What to work on
Copy out the data, changing "GUI agent" to "screen assistant" wherever it occurs and keeping everything else the same. Leave the pictures out.

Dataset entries
────────────────────

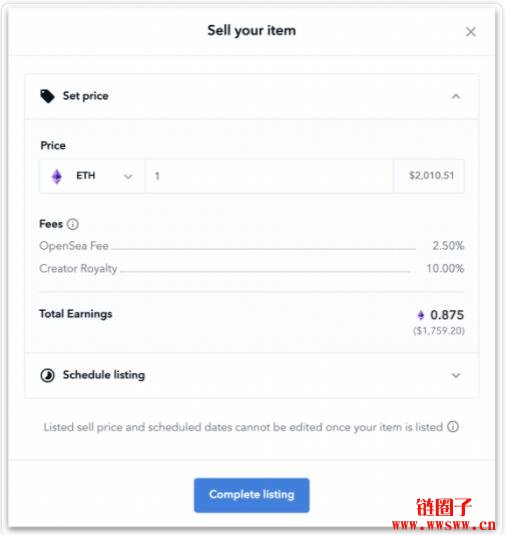The height and width of the screenshot is (535, 505).
Task: Click the Schedule listing section header
Action: [252, 375]
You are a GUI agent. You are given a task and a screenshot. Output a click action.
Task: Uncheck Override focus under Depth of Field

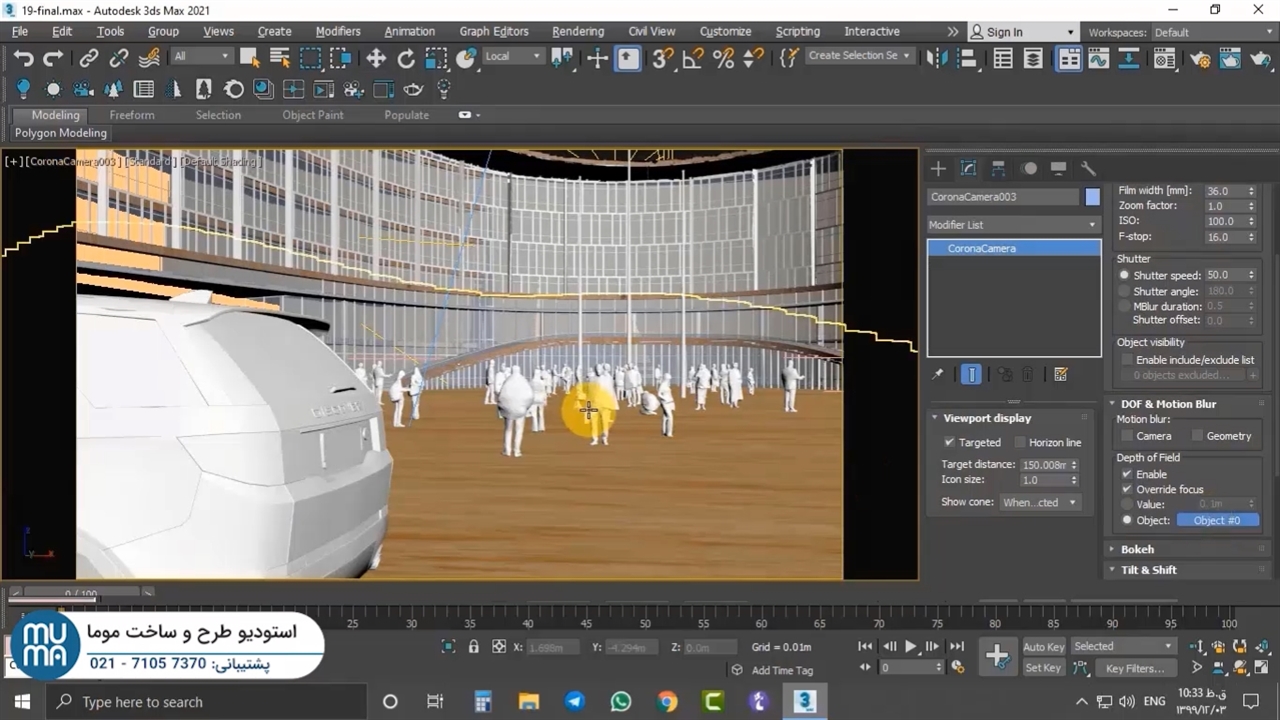pyautogui.click(x=1127, y=489)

────────────────────

Written reply
The height and width of the screenshot is (535, 505).
Task: Click the Schedule listing section header
Action: [252, 375]
You are a screen assistant. You are given a task and a screenshot. Output a click action.
Task: Uncheck Override focus under Depth of Field

pyautogui.click(x=1127, y=489)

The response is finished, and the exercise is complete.